Ce commentaire concerne les deux premières saisons du feuilleton.
Tara Gregson (que joue la talentueuse actrice australienne Toni Collette -'Muriel', 'Sixième sens', 'The hours', 'In her shoes', 'Little Miss Sunshine- qui n'est pas vraiment un modèle de beauté, mais qui par contre est littéralement bluffante dans le rôle) est une mère de famille (elle a un mari paysagiste et deux enfants, une fille et un garçon) qui souffre d'un trouble dissociatif de l'identité : elle se transforme, sans prévenir et d'ailleurs sans le savoir elle-même à l'avance, à chaque fois qu'elle connaît une situation de stress, en d'autres personnes qui cohabitent en elle et prennent donc parfois le dessus sur sa personnalité de départ et principale.
Ces changements-minute de personnalité créent bien évidemment des situations parfois drôles, mais souvent surtout pénibles ; non pas tant pour Tara d'ailleurs, qui vit à chaque fois pleinement et de façon en général satisfaisante les interventions de ses alter-ego, mais soit pour son mari, qui est quand même souvent dépassé par les évènements, soit pour ses enfants : sa fille de 19 ans, très indépendante, déjà sexuellement active et qui n'apprécie pas exagérément que d'avoir une mère qui, aux yeux des autres en tout cas, passe pour être folle ; mais aussi son fils de 14 ans, homosexuel, très sensible et surtout préoccupé par le fait d'arriver à préciser son identité sexuelle ; sans oublier la s½ur de Tara, qui vient souvent à la rescousse, mais ne croît pas trop à la réalité de la maladie de sa s½ur, car enfant déjà celle-ci savait accaparer l'attention de leurs parents à son détriment à elle.
Les autres personnalités de Tara sont au nombre de 4 au début :
- Buck le camionneur , un 'vietnamvet' : le type même du macho qui ne pense qu'à satisfaire son appétit sexuel et donc drague 'les filles'...
- Alice, la mère de famille d'antan (style 'Mad men', années 50/60), une fée du logis comme on n'en fait plus depuis longtemps et donc complètement à côté de la plaque par rapport au monde d'aujourd'hui
- T., une adolescente délurée qui serait le cauchemar de n'importe quels parents à peu près normaux
- Gimme, un animal dont on ne sait pas grand-chose
S'y rajoutent dans la 2° saison :
- Soshana Schoenbaum, une psychanalyste baba-cool qui va carrément psychanalyser Tara (c'est un concept un peu difficile à comprendre)
- Cocotte, Tara à l'âge de seulement 5 ans
Dans cette 2° saison, Tara commence de voir (mais sans que personne d'autre ne puisse les voir également) ses personnalités annexes et du coup, elle leur parle, entame un dialogue et commence de progresser dans la compréhension de sa maladie (mais là encore le concept n'est pas évident à accepter).
Par contre, il faut reconnaître que dans cette 2° saison, les scénaristes peinent à faire progresser véritablement Tara et donc se concentrent plus sur les personnages annexes: la soeur de Tara, qui a la voix française de Mary-Louise Parker dans 'Weeds' et qui joue un peu le même type de personnage; le fils gay qui commence de s'émanciper; mais surtout la fille qui est particulièrement touchante en Princesse Walhalla.
Ceci dit, cela fait que 'UST' se banalise du coup et devient une série familiale presque comme les autres avec juste un personnage de mère un peu différent.
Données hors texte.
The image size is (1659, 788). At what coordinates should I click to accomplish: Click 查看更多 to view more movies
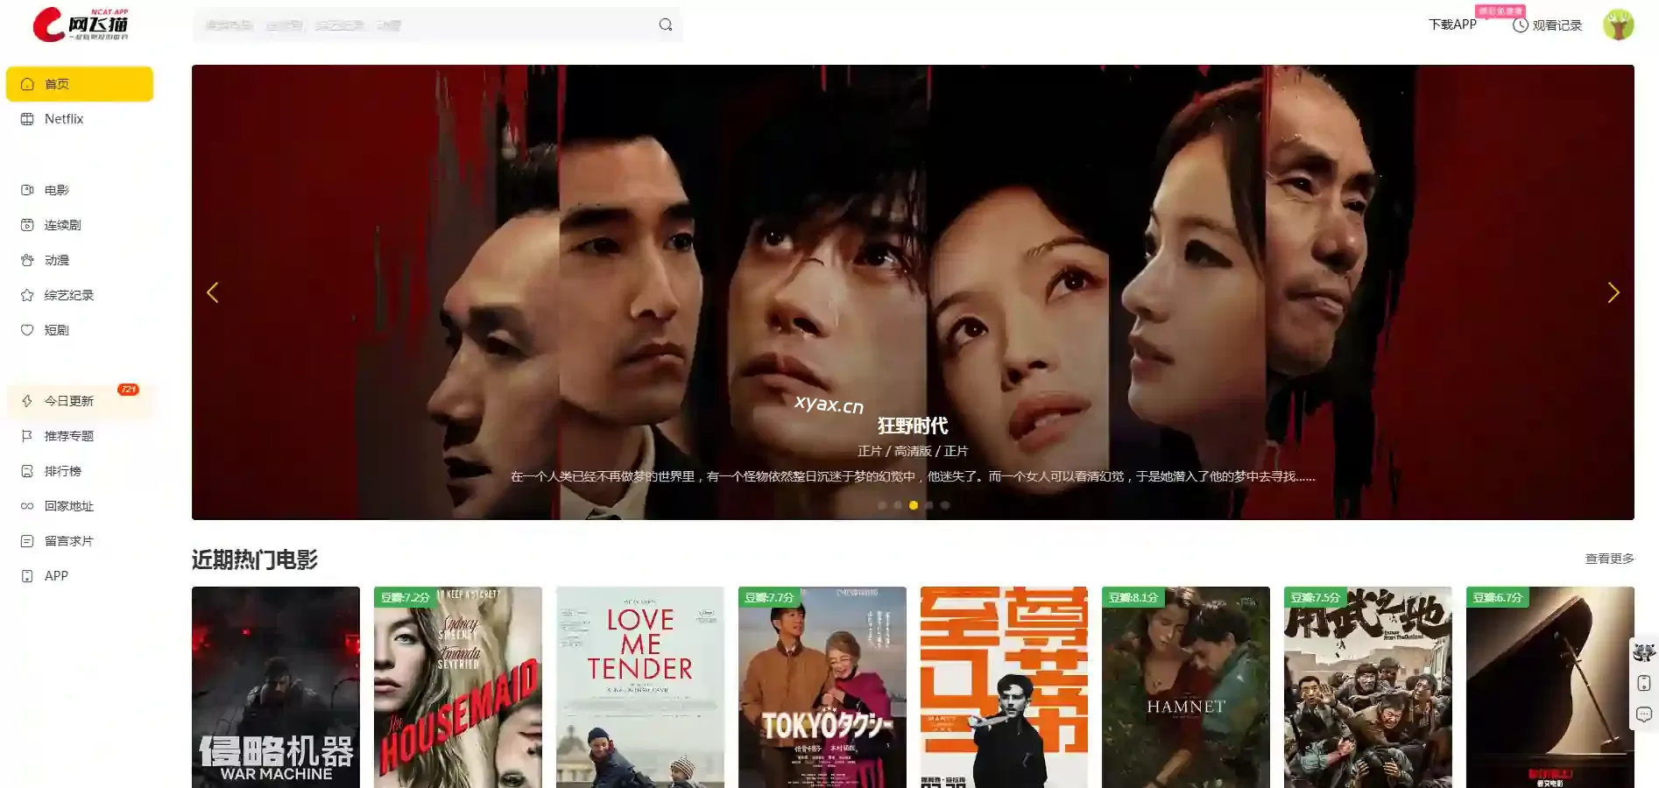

Nous verrons si les auteurs du feuilleton arriveront à maintenir notre intérêt dans la saison suivante le moment venu.
Créée par Diablo Cody, la scénariste de 'Juno' comme de 'Jennifers'body' et quand même produite par Steven Spielberg et ce pour 'Showtime' ('Queer as folk', 'The L word', 'Dexter'), 'UST' est un feuilleton-série de chaque fois 12 épisodes de 26mn (dont la troisième saison est en cours de diffusion aux USA).
Si vous aimez les feuilletons et séries qui sortent du lot, sont véritablement originales, drôles et intéressantes, voire décapantes par moment, ne manquez surtout pas ce rendez-vous avec la très perturbée et très perturbante Tara et faites surtout bien attention à ne pas devenir comme elle un patchwork de personnalités après vision des saisons.